The call for the public, particularly the elderly, to go for pneumococcal jabs is timely (More pneumonia deaths but low take-up for vaccine, April 24), and there could be several reasons for the low take-up rate of the vaccination.
One reason may be cost, which could be a big consideration, especially for the low-income.
They are likely to prioritise their daily basic needs over vaccinations.
Polyclinics charge about $25 for an influenza vaccination, which is effective for a year, while a pneumococcal (pneumonia) vaccination costs around $75 and is good for five years.
Although Medisave can now be tapped for both flu and pneumonia jabs, many needy elderly people may not have sufficient funds in their Medisave accounts as they are likely to have used the money for other medical problems.
Even with the annual $200 top-ups to their Medisave accounts, as well as other eligible subsidies to pay for their annual MediShield Life premiums, the elderly may hardly have money left to use for vaccinations.
Perhaps the Government should take the lead by setting aside a grant for both immunisation jabs for elderly people.

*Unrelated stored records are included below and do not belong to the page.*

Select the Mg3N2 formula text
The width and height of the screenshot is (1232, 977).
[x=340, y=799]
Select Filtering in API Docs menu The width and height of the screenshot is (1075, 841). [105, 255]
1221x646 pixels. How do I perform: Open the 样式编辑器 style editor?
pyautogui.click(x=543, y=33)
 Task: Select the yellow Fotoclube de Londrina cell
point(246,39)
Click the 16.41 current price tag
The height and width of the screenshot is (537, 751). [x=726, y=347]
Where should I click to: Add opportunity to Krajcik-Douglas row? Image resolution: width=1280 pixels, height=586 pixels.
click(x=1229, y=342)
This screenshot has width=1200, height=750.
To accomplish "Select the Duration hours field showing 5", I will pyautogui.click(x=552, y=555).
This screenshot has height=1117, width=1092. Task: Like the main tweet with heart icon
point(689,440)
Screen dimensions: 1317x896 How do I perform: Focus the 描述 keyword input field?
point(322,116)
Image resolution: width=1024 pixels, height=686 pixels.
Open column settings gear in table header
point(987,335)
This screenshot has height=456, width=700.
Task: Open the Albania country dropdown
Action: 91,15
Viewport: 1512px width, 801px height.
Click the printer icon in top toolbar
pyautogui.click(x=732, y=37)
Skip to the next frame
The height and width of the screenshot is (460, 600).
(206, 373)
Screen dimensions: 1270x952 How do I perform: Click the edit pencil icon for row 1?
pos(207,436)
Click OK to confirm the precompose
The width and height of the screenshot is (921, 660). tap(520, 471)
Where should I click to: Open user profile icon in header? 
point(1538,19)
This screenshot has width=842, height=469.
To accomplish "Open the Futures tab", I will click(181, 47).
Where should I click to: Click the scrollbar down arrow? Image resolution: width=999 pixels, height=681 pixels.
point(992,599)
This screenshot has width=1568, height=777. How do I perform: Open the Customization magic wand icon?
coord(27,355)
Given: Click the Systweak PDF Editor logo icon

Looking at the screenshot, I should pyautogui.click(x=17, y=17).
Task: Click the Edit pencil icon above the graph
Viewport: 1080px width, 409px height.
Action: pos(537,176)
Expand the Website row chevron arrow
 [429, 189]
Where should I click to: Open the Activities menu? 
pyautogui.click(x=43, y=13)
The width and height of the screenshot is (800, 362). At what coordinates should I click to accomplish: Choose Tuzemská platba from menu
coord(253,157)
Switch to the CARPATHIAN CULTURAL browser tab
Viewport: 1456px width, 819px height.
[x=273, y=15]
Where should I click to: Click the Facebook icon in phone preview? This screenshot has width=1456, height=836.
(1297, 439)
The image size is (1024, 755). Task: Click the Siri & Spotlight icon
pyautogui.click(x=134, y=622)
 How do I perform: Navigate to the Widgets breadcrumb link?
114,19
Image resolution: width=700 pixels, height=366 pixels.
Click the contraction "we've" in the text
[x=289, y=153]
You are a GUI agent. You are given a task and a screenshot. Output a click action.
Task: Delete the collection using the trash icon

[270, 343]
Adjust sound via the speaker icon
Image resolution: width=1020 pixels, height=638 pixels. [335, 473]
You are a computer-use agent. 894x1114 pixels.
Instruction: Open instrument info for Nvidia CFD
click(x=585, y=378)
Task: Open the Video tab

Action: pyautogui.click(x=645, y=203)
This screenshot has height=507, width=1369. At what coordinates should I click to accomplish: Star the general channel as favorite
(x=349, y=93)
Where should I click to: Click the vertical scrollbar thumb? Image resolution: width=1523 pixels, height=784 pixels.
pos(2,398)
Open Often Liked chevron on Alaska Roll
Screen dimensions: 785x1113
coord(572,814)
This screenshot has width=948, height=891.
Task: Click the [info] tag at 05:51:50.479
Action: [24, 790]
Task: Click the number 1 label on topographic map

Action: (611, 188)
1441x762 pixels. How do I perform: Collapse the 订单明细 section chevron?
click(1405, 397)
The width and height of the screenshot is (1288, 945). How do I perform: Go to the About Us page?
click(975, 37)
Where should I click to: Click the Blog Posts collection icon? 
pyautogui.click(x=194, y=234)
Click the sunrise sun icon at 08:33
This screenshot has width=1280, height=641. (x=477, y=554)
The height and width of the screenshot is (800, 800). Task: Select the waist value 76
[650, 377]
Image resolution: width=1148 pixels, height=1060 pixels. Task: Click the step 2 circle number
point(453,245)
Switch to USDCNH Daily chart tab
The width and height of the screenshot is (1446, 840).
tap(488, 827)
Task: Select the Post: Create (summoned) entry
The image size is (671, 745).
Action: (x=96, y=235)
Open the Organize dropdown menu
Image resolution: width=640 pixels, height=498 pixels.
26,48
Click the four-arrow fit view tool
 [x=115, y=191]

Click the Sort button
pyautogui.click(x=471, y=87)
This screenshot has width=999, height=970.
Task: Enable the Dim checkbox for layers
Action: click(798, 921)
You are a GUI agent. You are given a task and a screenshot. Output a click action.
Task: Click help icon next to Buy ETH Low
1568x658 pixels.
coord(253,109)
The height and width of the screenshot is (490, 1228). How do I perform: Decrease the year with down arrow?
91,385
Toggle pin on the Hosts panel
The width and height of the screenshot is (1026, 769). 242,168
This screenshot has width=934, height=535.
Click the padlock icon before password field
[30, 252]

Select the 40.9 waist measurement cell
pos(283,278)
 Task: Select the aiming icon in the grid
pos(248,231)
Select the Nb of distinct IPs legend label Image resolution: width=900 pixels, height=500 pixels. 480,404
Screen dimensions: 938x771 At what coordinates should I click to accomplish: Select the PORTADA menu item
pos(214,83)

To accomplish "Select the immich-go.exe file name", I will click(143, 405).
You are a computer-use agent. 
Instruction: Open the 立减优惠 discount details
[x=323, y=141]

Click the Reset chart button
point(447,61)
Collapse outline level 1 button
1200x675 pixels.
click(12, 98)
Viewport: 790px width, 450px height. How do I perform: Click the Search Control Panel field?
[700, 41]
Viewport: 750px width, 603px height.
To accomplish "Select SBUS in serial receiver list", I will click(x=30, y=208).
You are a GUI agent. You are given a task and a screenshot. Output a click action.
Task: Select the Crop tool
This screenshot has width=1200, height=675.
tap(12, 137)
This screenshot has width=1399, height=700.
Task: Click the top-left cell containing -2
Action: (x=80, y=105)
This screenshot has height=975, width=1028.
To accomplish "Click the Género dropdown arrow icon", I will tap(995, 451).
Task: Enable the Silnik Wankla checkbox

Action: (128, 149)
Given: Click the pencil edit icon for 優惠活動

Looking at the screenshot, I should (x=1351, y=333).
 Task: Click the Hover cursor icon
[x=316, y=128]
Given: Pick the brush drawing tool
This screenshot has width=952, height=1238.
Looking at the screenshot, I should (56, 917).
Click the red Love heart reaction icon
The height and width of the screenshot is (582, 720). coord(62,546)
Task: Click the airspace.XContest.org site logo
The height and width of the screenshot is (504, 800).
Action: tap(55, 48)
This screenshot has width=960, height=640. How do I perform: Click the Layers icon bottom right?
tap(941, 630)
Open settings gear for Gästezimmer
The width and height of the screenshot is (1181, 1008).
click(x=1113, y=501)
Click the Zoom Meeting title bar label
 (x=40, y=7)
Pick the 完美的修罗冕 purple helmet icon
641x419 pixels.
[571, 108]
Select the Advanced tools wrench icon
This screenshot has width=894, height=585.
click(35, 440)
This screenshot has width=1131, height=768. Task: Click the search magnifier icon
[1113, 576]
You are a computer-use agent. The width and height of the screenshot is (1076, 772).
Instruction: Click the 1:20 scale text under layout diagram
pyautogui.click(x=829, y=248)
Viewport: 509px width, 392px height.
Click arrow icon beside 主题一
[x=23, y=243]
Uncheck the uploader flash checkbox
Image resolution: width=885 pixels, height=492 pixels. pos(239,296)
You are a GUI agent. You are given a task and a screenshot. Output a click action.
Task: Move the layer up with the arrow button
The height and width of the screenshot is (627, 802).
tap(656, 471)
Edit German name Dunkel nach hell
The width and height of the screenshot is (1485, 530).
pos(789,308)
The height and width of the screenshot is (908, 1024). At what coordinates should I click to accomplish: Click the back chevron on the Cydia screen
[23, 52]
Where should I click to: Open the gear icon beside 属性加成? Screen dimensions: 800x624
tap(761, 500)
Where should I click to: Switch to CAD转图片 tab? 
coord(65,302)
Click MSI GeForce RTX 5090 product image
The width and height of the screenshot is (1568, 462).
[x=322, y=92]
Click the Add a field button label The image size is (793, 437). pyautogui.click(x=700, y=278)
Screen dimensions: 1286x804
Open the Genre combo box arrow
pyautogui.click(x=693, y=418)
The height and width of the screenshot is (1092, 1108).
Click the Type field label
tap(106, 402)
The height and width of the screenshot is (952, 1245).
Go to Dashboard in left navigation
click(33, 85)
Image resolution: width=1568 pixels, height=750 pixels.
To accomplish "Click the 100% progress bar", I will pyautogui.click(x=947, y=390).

Thereafter, the five community development councils could undertake this responsibility as a form of a community health outreach programme.
With our rapidly ageing population, diseases are a concern among the elderly, whose low immunity may often lead to them being hospitalised. Among the common medical issues are influenza and pneumonia.
After all, this is a form of appreciation to our pioneers who have, in one way or another, built this nation.